WORK TO COMPLETE
Would you write out, word for word, each line of the records below from the top through the one holding "Task: Click line number 11 in gutter"?

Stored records
Segment Open
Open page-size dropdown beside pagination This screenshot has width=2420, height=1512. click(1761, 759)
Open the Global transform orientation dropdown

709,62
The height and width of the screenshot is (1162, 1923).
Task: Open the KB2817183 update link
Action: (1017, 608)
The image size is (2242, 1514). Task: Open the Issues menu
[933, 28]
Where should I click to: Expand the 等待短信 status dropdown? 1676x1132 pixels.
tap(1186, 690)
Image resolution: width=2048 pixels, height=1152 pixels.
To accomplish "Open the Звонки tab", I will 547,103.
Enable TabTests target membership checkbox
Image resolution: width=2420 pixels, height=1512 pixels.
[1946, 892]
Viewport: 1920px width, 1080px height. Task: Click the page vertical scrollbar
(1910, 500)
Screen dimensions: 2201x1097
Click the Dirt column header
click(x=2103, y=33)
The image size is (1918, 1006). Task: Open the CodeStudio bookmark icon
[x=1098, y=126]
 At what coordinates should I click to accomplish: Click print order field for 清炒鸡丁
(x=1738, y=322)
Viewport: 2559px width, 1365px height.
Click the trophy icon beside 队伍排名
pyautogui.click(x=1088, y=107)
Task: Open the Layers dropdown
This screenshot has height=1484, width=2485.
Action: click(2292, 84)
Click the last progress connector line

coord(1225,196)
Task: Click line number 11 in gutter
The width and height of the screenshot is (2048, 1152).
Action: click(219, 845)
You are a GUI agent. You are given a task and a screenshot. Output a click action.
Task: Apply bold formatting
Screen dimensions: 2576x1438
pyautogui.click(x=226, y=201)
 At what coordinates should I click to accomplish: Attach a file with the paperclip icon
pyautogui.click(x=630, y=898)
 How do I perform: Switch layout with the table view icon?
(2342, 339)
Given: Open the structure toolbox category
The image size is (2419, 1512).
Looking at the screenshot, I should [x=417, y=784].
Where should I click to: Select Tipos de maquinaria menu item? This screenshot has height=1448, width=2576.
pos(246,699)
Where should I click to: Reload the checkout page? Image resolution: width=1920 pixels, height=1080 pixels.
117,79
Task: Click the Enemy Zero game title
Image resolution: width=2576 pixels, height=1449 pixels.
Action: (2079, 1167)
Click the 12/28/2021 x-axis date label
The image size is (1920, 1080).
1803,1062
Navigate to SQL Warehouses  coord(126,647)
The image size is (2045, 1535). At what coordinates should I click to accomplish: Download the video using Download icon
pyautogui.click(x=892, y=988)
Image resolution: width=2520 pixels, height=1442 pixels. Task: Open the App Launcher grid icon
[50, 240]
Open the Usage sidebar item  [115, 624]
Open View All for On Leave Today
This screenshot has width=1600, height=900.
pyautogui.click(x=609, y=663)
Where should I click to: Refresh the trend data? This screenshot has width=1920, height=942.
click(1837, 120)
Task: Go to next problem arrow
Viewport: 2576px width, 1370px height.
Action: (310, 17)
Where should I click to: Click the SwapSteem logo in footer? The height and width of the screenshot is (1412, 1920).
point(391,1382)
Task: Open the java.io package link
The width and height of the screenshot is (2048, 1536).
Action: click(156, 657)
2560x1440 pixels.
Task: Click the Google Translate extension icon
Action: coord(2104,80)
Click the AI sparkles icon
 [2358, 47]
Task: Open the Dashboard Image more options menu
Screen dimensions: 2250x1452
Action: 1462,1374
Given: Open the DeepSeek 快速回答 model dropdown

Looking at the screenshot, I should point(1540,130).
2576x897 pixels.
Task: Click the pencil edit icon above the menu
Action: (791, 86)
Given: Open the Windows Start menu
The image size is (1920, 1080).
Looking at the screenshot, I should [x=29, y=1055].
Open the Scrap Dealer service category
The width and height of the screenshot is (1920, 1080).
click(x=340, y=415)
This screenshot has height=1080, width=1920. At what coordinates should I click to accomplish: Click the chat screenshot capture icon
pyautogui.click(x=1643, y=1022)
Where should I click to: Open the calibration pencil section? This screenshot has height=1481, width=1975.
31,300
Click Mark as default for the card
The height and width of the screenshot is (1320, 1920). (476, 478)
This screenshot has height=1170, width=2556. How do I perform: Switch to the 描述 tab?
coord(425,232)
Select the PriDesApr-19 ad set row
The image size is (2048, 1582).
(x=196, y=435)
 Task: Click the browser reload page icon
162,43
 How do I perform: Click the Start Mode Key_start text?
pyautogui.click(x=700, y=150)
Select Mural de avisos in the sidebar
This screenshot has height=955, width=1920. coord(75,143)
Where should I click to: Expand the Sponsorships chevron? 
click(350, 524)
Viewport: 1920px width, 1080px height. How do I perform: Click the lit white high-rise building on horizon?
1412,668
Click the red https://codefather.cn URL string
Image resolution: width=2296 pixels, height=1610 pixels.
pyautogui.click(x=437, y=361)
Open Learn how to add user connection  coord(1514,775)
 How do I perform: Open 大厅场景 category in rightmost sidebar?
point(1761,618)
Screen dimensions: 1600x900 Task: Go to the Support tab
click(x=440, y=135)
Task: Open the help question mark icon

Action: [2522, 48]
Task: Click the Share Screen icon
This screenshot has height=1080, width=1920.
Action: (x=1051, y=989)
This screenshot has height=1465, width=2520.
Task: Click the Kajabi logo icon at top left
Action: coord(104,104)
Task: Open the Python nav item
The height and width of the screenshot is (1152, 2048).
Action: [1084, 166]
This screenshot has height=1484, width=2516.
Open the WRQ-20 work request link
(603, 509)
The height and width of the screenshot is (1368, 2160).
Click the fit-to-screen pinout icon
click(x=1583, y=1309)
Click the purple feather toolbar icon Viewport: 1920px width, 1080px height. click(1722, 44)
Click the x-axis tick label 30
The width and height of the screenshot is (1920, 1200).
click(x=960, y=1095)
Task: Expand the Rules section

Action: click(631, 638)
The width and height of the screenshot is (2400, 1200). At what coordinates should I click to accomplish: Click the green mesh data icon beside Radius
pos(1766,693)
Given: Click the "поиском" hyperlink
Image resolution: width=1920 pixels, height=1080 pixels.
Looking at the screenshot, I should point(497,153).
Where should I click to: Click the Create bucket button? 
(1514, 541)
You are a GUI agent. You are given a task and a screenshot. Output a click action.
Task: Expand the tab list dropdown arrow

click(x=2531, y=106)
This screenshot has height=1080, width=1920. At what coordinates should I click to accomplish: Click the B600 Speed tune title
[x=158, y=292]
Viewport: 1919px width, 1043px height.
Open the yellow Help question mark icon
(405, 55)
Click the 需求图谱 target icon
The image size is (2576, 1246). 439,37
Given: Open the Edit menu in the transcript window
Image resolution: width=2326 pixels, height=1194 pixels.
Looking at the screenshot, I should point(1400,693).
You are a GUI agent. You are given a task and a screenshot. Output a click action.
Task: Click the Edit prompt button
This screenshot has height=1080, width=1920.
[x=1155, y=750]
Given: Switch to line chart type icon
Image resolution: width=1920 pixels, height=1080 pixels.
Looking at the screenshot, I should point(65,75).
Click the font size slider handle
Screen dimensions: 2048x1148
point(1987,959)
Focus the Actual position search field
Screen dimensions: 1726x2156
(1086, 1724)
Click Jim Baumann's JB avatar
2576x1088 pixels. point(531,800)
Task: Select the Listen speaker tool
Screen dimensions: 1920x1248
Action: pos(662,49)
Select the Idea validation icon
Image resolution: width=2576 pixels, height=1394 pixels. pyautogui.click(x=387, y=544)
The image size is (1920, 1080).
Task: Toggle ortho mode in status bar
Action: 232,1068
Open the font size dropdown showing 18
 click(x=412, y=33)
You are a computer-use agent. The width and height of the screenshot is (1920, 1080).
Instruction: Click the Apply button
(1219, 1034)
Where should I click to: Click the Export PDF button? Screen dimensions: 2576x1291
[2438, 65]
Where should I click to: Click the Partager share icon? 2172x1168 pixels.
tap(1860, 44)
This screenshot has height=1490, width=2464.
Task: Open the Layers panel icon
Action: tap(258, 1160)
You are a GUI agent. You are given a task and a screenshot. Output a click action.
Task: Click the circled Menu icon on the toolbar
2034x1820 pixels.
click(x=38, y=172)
Segment Closed
TASK RESPONSE
Open page-size dropdown beside pagination This screenshot has width=2420, height=1512. click(1761, 759)
Open the Global transform orientation dropdown

709,62
The height and width of the screenshot is (1162, 1923).
Task: Open the KB2817183 update link
Action: (1017, 608)
The image size is (2242, 1514). Task: Open the Issues menu
[933, 28]
Where should I click to: Expand the 等待短信 status dropdown? 1676x1132 pixels.
tap(1186, 690)
Image resolution: width=2048 pixels, height=1152 pixels.
To accomplish "Open the Звонки tab", I will 547,103.
Enable TabTests target membership checkbox
Image resolution: width=2420 pixels, height=1512 pixels.
[1946, 892]
Viewport: 1920px width, 1080px height. Task: Click the page vertical scrollbar
(1910, 500)
Screen dimensions: 2201x1097
Click the Dirt column header
click(x=2103, y=33)
The image size is (1918, 1006). Task: Open the CodeStudio bookmark icon
[x=1098, y=126]
 At what coordinates should I click to accomplish: Click print order field for 清炒鸡丁
(x=1738, y=322)
Viewport: 2559px width, 1365px height.
Click the trophy icon beside 队伍排名
pyautogui.click(x=1088, y=107)
Task: Open the Layers dropdown
This screenshot has height=1484, width=2485.
Action: click(2292, 84)
Click the last progress connector line

coord(1225,196)
Task: Click line number 11 in gutter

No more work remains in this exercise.